Congenital hypothyroidism | |
---|---|
6 week old female with jaundice due to hypothyroidism. | |
Specialty | Endocrinology |
Congenital hypothyroidism (CH) is thyroid hormone deficiency present at birth. If untreated for several months after birth, severe congenital hypothyroidism can lead to growth failure and permanent intellectual disability. Infants born with congenital hypothyroidism may show no effects, or may display mild effects that often go unrecognized as a problem. Significant deficiency may cause excessive sleeping, reduced interest in nursing, poor muscle tone, low or hoarse cry, infrequent bowel movements, significant jaundice, and low body temperature.[citation needed]
Causes of congenital hypothyroidism include iodine deficiency and a developmental defect in the thyroid gland, either due to a genetic defect or of unknown cause.

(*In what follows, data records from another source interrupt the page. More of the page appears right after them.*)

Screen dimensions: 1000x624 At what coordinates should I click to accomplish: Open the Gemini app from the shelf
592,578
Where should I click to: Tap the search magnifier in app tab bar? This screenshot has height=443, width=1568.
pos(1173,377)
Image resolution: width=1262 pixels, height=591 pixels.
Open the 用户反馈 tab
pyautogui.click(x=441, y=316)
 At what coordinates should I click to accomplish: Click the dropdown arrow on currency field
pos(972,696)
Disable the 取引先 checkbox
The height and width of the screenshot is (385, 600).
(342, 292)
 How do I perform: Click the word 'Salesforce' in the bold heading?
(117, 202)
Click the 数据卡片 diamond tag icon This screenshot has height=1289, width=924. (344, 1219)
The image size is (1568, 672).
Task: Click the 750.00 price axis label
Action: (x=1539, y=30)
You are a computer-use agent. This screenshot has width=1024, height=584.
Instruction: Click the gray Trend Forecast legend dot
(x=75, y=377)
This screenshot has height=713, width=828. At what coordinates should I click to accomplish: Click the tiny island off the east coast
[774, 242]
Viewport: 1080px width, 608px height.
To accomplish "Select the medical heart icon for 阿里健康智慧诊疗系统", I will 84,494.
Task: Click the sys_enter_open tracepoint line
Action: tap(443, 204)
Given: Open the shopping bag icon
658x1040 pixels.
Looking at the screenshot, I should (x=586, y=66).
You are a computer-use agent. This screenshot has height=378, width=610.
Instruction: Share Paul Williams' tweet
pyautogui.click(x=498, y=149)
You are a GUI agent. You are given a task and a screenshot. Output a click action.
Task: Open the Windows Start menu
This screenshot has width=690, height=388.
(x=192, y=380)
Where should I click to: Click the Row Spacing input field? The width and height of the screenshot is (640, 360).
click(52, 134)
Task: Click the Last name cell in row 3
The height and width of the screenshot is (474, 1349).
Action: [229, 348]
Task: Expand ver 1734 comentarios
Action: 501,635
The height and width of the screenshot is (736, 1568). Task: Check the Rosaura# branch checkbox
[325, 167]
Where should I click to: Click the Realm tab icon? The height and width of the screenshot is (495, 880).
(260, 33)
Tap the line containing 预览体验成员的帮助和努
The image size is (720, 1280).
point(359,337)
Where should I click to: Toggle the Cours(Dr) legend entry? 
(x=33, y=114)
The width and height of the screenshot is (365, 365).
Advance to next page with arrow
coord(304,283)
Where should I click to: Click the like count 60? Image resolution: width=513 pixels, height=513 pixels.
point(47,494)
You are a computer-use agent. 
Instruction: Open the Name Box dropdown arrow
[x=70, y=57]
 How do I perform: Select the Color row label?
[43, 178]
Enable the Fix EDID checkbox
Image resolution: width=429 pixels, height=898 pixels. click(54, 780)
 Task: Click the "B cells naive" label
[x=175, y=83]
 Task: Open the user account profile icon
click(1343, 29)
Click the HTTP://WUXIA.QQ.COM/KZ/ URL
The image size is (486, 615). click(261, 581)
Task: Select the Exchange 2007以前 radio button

Treatment consists of a daily dose of thyroid hormone (thyroxine) by mouth. Because the treatment is simple, effective, and inexpensive, most of the developed world utilizes newborn screening with blood thyroid stimulating hormone (TSH) levels to detect congenital hypothyroidism. Most children with congenital hypothyroidism correctly treated with thyroxine grow and develop normally in all respects. Approximately 1 in 4000 newborns have a severe deficiency of thyroid function; a greater number have a mild or moderate deficiency.